Plato’s ‘city in speech’, too, is meant to be something of a comedic distortion of justice (the image of men and women, young and old, training naked together in the palæstra is meant to draw laughter), but one which is necessary to get Adeimantus and Glaucon to understand the demands of citizenship upon them. The ‘city in speech’ can never be realised as long as people have separate bodies and are compelled by erōs. But persons can behave as though they are citizens of the ‘city in speech’, which in turn is but a shadow of justice. To understand this is to begin to turn around and look toward where the light is coming from.

There is no such ‘wiggle room’ in Huxley’s dystopia. The world state, in its concern for happiness on a utilitarian level, does not permit of the dangers of eroticism, and therefore it cannot permit of citizenship. The attempts to ‘turn around’ and see where the shadows are coming from ends up in exile (for Bernard and Helmholtz), in madness and suicide (for John) and in an unspecified (but cruel) fate for Lenina.

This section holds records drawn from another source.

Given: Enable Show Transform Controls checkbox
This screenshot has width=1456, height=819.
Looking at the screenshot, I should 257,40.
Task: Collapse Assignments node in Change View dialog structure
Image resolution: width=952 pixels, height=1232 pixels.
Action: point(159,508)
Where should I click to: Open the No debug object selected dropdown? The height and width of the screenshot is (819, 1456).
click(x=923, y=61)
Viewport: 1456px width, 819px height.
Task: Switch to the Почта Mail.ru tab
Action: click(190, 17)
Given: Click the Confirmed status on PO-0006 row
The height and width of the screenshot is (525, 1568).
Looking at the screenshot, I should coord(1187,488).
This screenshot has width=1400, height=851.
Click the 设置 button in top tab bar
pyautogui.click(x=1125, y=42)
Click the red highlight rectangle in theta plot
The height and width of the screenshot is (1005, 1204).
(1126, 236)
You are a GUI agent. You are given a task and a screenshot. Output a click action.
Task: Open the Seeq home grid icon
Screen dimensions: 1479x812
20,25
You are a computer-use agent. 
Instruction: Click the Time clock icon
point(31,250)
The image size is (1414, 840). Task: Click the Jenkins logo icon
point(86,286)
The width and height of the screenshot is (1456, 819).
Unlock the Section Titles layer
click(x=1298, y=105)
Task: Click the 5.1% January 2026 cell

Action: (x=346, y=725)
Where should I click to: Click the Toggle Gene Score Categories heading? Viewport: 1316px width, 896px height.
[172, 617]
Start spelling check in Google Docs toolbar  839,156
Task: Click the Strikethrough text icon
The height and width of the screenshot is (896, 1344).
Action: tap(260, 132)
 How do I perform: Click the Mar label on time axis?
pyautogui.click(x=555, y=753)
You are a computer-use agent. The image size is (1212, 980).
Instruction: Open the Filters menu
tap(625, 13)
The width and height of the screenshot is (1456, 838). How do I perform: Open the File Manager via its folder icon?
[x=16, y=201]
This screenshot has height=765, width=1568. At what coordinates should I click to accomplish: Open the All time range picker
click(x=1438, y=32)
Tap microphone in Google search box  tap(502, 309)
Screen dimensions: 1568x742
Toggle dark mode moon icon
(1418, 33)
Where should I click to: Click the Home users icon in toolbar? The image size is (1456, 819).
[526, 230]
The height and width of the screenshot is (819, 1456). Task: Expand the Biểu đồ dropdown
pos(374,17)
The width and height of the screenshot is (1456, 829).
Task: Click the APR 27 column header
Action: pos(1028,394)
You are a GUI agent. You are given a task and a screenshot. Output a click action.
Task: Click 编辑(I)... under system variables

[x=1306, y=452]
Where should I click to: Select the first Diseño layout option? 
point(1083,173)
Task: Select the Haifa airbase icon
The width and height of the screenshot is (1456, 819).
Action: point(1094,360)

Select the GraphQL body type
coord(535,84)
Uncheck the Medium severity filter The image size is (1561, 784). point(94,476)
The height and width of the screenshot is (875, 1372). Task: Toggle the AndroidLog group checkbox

At the same time, I still feel that Plato and Huxley would have been in agreement on the nature of justice; they simply took mirror-image and opposite routes to find it. In his Foreword Huxley called, against both the world state and the anarcho-primitivist alternative of Malpais, for something like ‘sanity’: a ‘decentralist’, ‘Kropotkin-esque coöperative’ with appropriate applications of technology and an eschatological religion informed by the Dao and an ethics oriented to the ‘final end’ of man. I’m not sure Plato would have approved all of this; he and Huxley lived in two very different times and we must do Plato the justice of speaking for himself and to his own circumstances rather than shoehorning him into anachronistic projects. Still, it’s interesting to note the similarities when they occur.